The eight wind component companies that were acquired included Katana Summit, a manufacturer of wind turbine towers, purchased by Valmont; DMI Industries, a full service wind tower provider owned by Otter Tail, acquired by Trinity; a 40.05% stake in Wind Towers, a wind tower manufacturer was bought by SSE bringing its total stake in the company to 80.1%; and Vestas sold off its Danish Towers Factory to Titan Wind. Wind component company Chillwind got snapped up by Dulas; Tellhow Wind, the blade manufacturer and subsidiary of Goldwind, was picked up by Sinomatech (a Sinoma Science and Technology subsidiary); Unigear, an industrial gear manufacturer, was acquired by David Brown; and a 49% stake in PowerBlades, a producer of rotor blades and wind turbines and a majority owned company of SGL Rotech, was acquired by REPower.
Of the seven manufacturers, three were large-scale wind turbine manufacturers: Goldwind Science acquired by China CNR Corp, Clipper Windpower acquired by U.S.-based Platinum Equity and Suzlon’s Chinese manufacturing subsidiary Suzlon Energy Tianjin Limited acquired by China Power New Energy Development. Of the three small wind turbine manufacturer acquisitions, Wind Tower Systems was acquired by GE, a 55% stake of Global Wind Power was acquired by China’s Ming Yang and the intellectual property rights of PowerWind was picked up by RK Wind of India. Fuji Heavy Industries’ wind-turbine generator system business was also acquired by Hitachi, both of Japan.

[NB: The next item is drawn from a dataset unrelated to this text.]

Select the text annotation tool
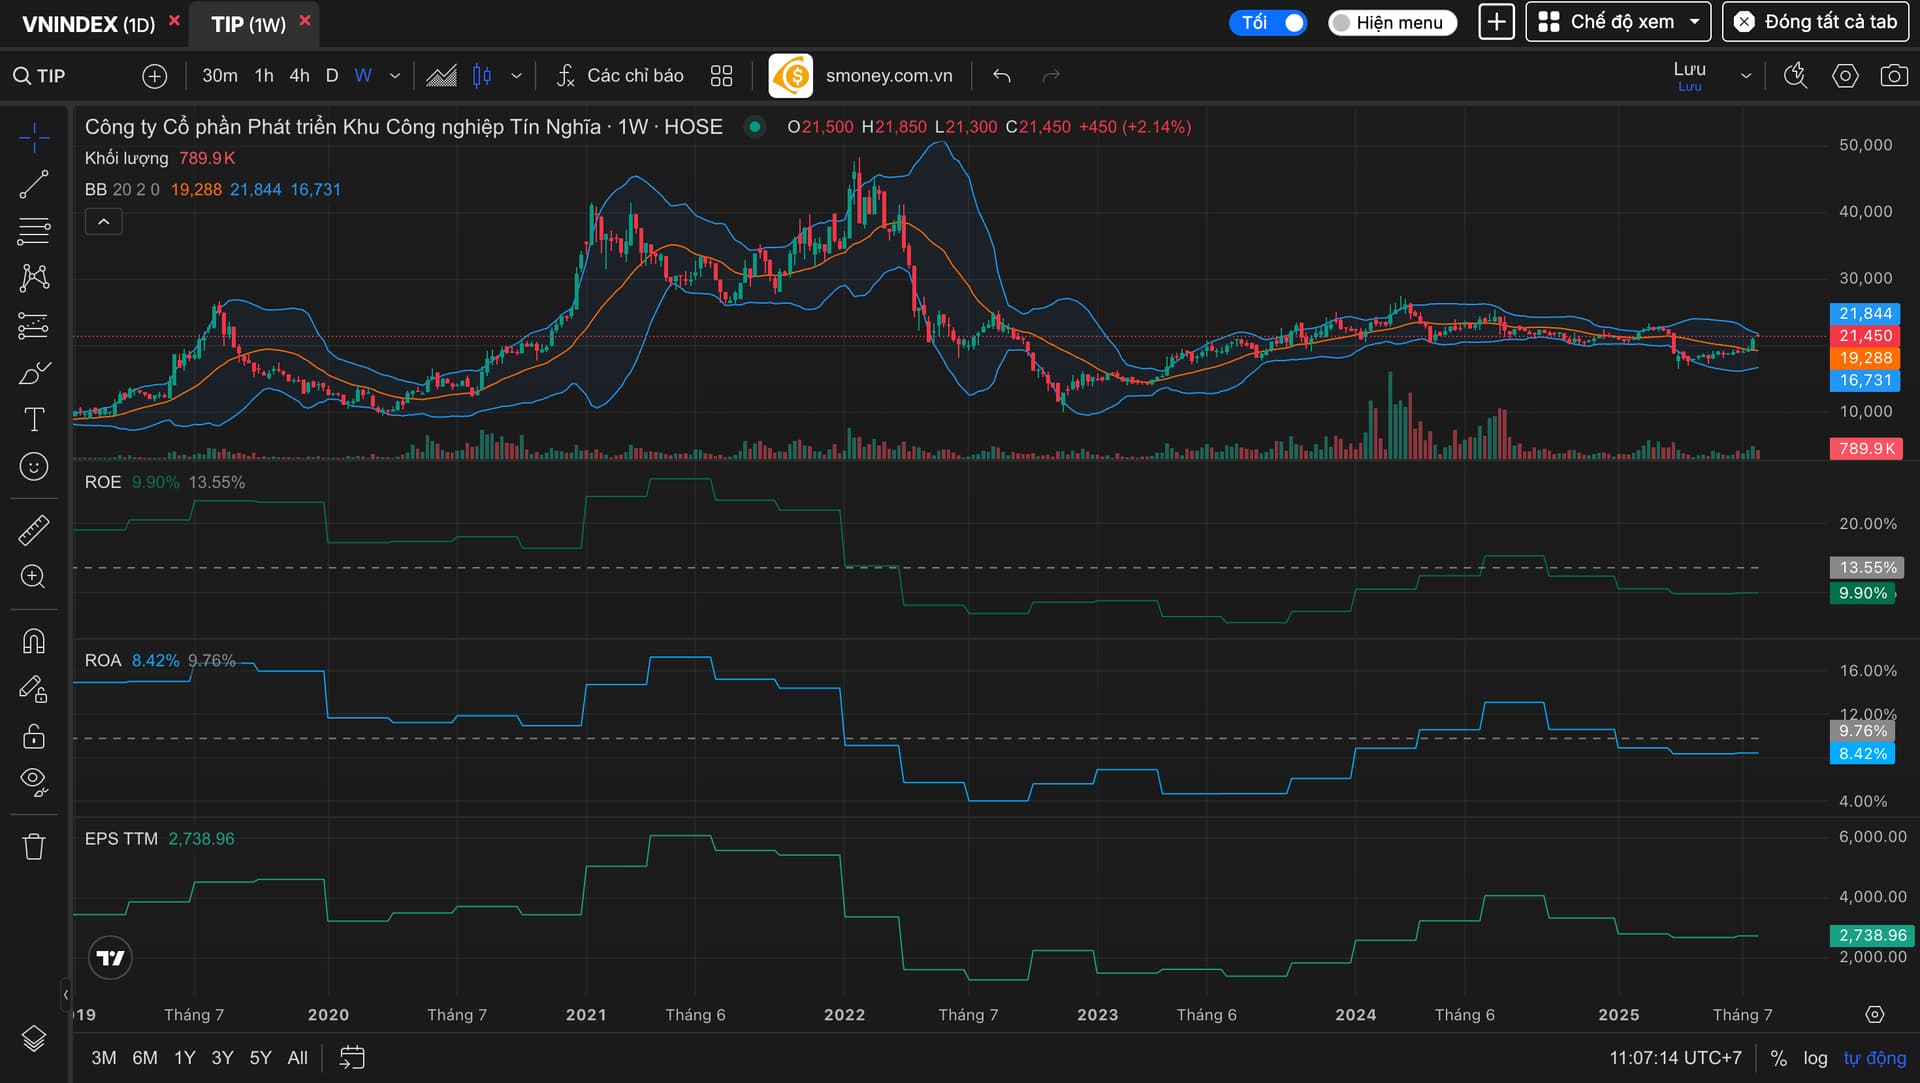The height and width of the screenshot is (1083, 1920). (x=34, y=419)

Two BOS companies were acquired in 2012: Oliotalo, a developer of remote and condition monitoring products for wind turbines, by Miston, and Spin Trends, a wind turbine borescope and condition monitoring company, by Frontier Pro. There were also 12 downstream companies and six service providers acquired during the year.
Mercom also noted it was a very active year for large-scale wind project M&A. There were 72 large-scale project acquisitions totaling $8.8 billion compared to 61 transactions totaling $4.1 billion in 2011. Top large-scale wind project acquisitions included Warwick Energy’s 560MW Dudgeon Offshore Wind Project purchased by Statoil and Statkraft from for $2.4 billion. Other transactions included the acquisition of an 80% stake in IP Maestrale Investments’ Italian and German wind farms for $1.1 billion by ERG; the acquisition of a 480MW project portfolio from Gamesa by Algonquin Power & Utilities for $900 million; the Oticon Foundation’s $840 million acquisition of a 50% stake in DONG Energy’s 277MW Borkum Riffgrund I project; and CPFL Energia’s acquisition of a 158MW project portfolio from Bons Ventos Geradora de Energia for $620 million.
Some active acquirers of large-scale wind projects included investment funds, Independent Power Producers (IPP), utilities, project developers, insurance companies, and service providers.